**GIVEN REQUEST**
In the forum thread below about Sandy Bridge, what total number of bytes per cycle is supported to the L1?

Quote Originally Posted by informal View Post
The way I see it is that intel fellow indirectly confirmed what Hans already found out from SB die photo.
Or not

Great questions … some more details to the response Max gave.

1) The chart is wrong, we will fix it. Sandy Bridge has true 256-bit FP execution units (mul, add, shuffle). They are on exactly the same execution ports as the 128-bit versions. You can get a 256-bit multiply (on port 0) and a 256-bit add (on port 1) and a 256-bit shuffle (port 5) every cycle. 256-bit FP add and multiply bandwidth is therefore 2X higher flops than 128. See IACA for the ports on an instruction-by-instruction basis.
2) The chart doesn’t mention 16-byte paths. We have true 32-byte loads (i.e. each load only uses one AGU resource and we have 2 AGU’s) but only a 48-byte/cycle total is supported to the L1 each cycle. You can’t get 48 bytes per cycle to the DCU using 128-bit operations (only 2 agu’s…). This is why a simple memory-limited kernel like matrix add (load, load, add, store) measures 1.42X speedup (would have predicted 1.5X with the current architecture in the limit; vs. 1.0X if we had double pumped).
http://software.intel.com/en-us/foru...st.php?p=97176

What can we understand from "true 256bit EU" and denial of double pumping ?

**DATA SECTION**

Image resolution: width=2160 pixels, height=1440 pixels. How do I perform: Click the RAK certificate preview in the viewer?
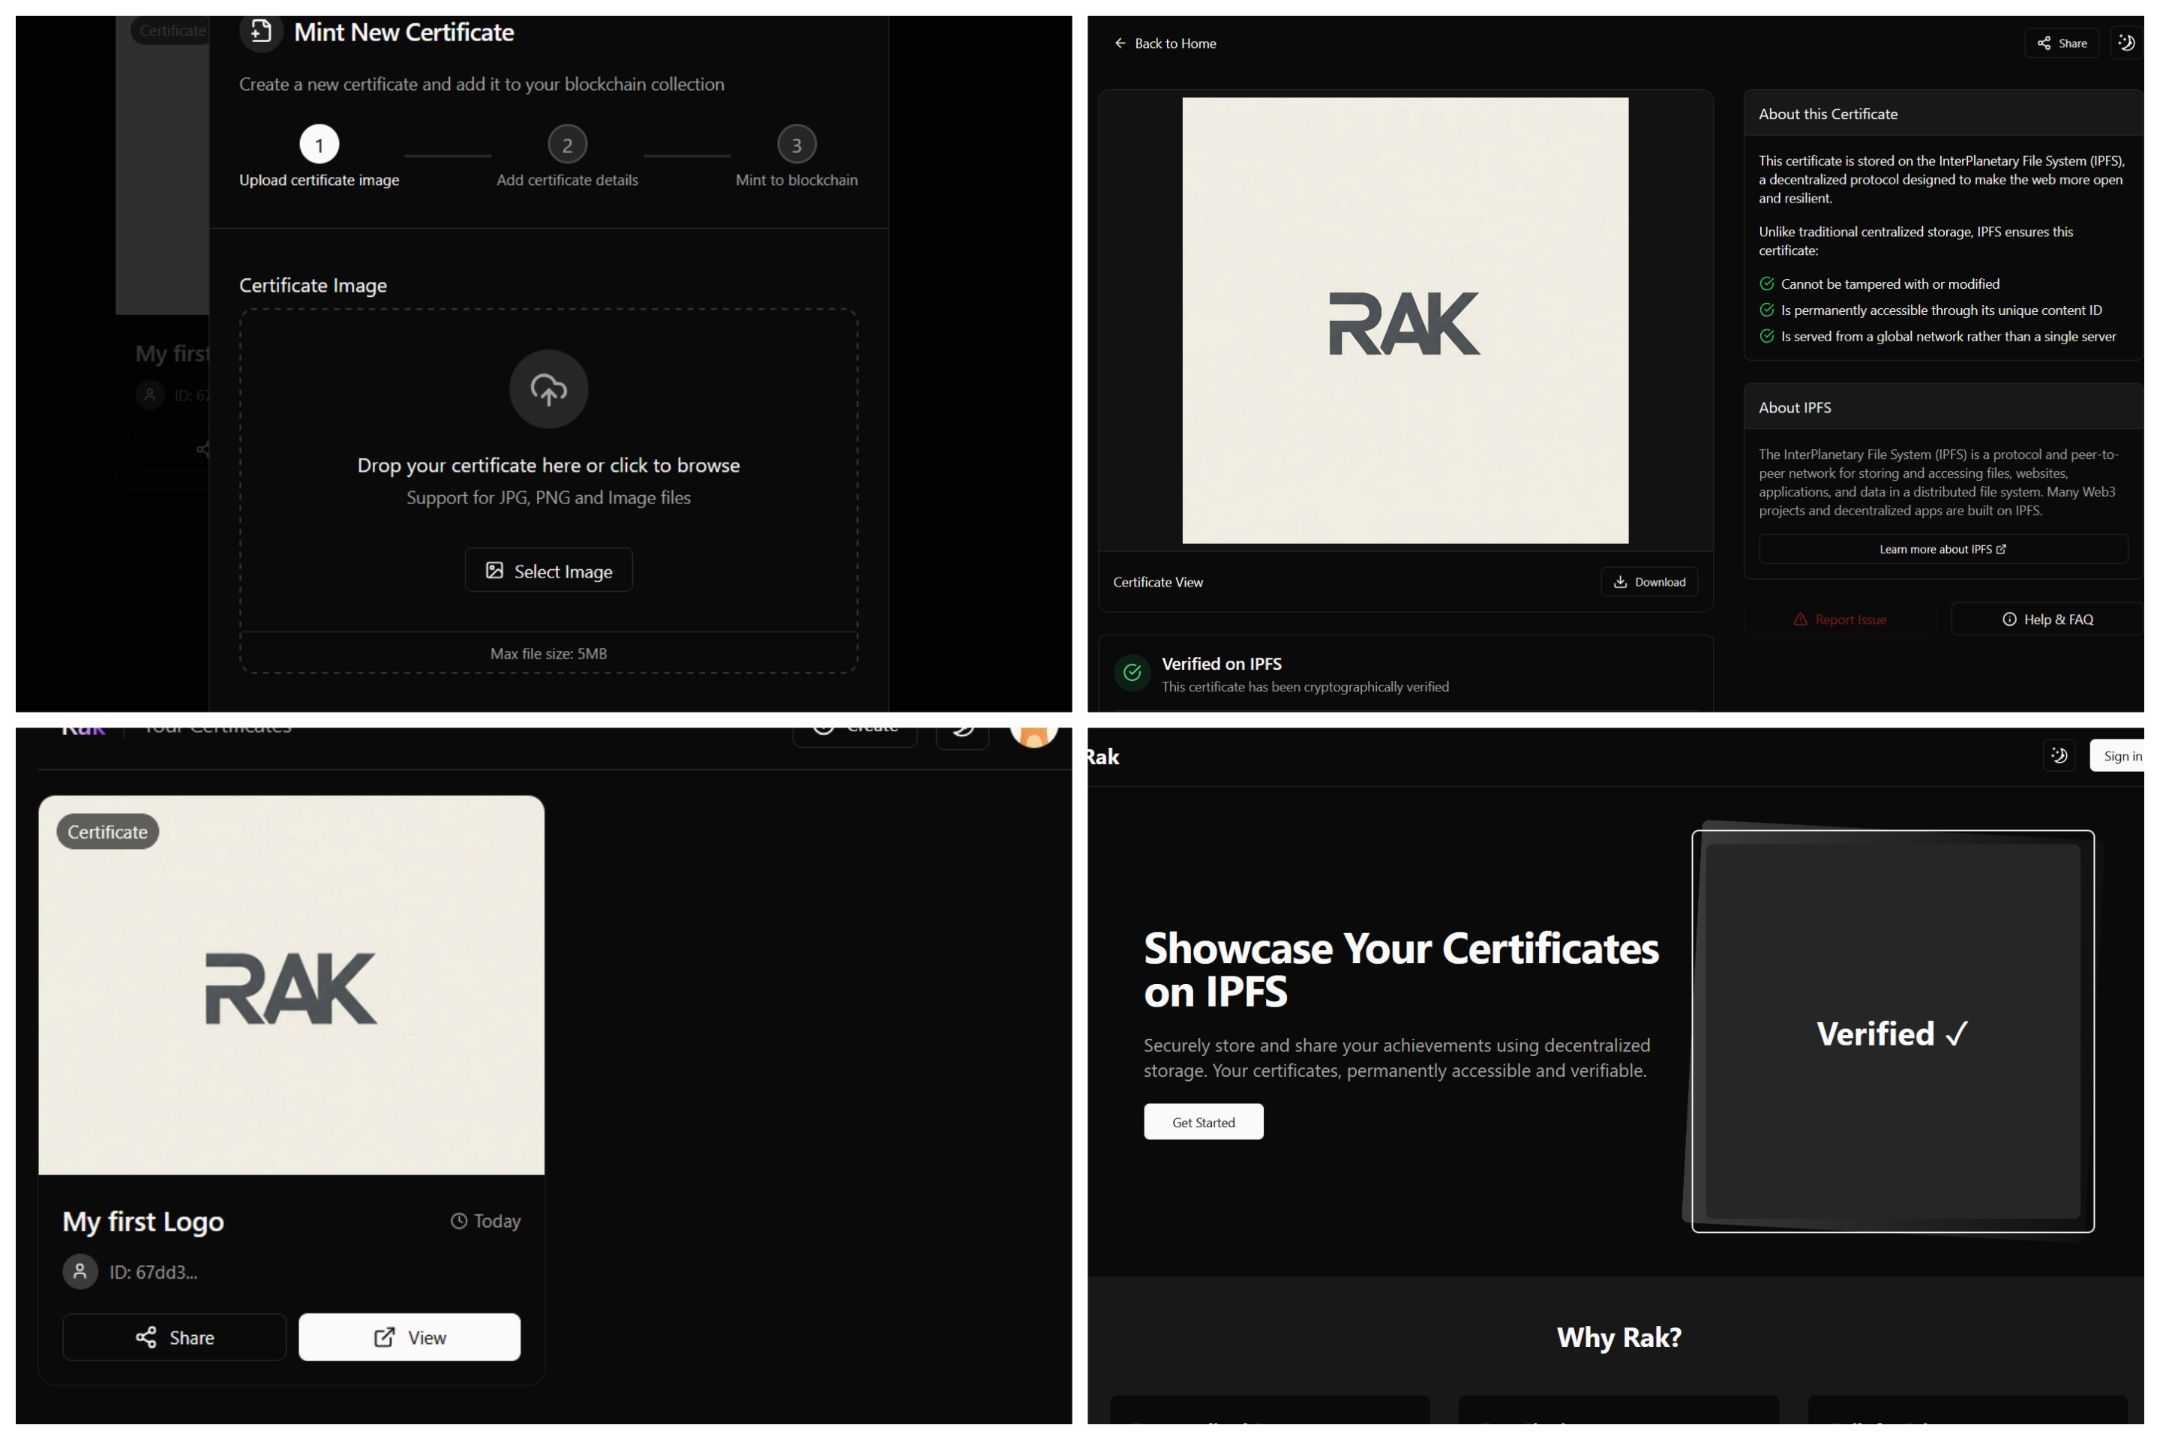click(x=1404, y=320)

**OUTPUT FOR THIS TASK**
48 bytes per cycle.